Após as análises, observamos, não apenas o comportamento sintático das construções, como também quais dos parâmetros se relacionam com fatores amplos e funcionais, como as necessidades pragmáticas ou a carga semântica do próprio verbo, e quais se relacionam a fatores formais, como o comportamento morfológico do verbo. Tivemos especial atenção ao sufixo estativo –ē, objeto desta pesquisa. Na explanação,

partiremos daqueles parâmetros que observamos ter menos relação com aspectos formais e chegaremos àqueles que têm maior relação com esses aspectos, sobretudo com o sufixo em questão.
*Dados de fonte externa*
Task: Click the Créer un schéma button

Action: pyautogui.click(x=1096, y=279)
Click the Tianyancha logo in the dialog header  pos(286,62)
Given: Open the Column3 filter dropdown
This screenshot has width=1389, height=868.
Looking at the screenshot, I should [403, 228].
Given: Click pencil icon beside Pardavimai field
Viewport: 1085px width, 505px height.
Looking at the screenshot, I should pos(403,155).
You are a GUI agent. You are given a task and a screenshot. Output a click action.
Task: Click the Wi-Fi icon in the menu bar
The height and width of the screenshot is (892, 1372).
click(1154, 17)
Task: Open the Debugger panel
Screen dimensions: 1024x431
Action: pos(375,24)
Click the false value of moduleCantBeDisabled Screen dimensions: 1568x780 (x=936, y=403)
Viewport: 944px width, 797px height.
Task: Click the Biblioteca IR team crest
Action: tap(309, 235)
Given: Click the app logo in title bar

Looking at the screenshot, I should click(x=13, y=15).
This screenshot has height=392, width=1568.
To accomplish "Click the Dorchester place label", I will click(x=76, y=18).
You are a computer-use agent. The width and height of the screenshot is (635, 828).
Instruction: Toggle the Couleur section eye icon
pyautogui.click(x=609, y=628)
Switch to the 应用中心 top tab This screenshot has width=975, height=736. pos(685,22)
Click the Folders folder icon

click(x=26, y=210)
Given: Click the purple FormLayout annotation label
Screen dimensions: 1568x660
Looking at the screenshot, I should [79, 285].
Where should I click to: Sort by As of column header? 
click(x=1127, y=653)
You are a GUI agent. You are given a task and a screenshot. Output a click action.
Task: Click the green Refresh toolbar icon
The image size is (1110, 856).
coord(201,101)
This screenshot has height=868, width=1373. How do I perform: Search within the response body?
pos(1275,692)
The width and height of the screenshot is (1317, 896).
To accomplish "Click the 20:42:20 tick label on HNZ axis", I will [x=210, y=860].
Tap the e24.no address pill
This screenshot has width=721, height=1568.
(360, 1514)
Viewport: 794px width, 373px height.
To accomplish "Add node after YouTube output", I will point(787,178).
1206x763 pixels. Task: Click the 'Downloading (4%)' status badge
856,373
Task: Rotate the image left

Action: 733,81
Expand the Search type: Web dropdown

O primeiro parâmetro – número de participantes – já foi abordado aqui anteriormente (cf. p. 55), como vimos no gráfico 2. Observamos que há poucos casos em que um verbo estativo aparece nas duas construções, com um ou com dois argumentos. Com base nos gráficos, de todos os exemplos de construções com verbos estativos 129 são de construções de posse (com habeo e teneo) e 137 são construções impessoais, isto é, 266 de 412 são construções que se fixaram em relação ao número de argumentos. Além dessas, mais numerosas, outras ocorrências importantes são fixas em relação ao número de participantes, como as ocorrências com os já mencionados verbos taceo e ualeo, sempre monoargumentais.

Entre os verbos que figuram nas construção com um ou com dois participantes, destacam os verbos gaudeo (estar alegre), com alguns exemplos no segundo capítulo (cf. p. 36) e o verbo oleo (exalar odor), e também seus compostos como oboleo (estar fedendo) com algumas ocorrências.

(8)

MERC. Olet homo quidam malo suo. SOS. ei, numnam ego obolui? (Amphitryon, 321)

MERC – Certo homem cheira por causa de seu mal. SOS – EI, por acaso eu fedi?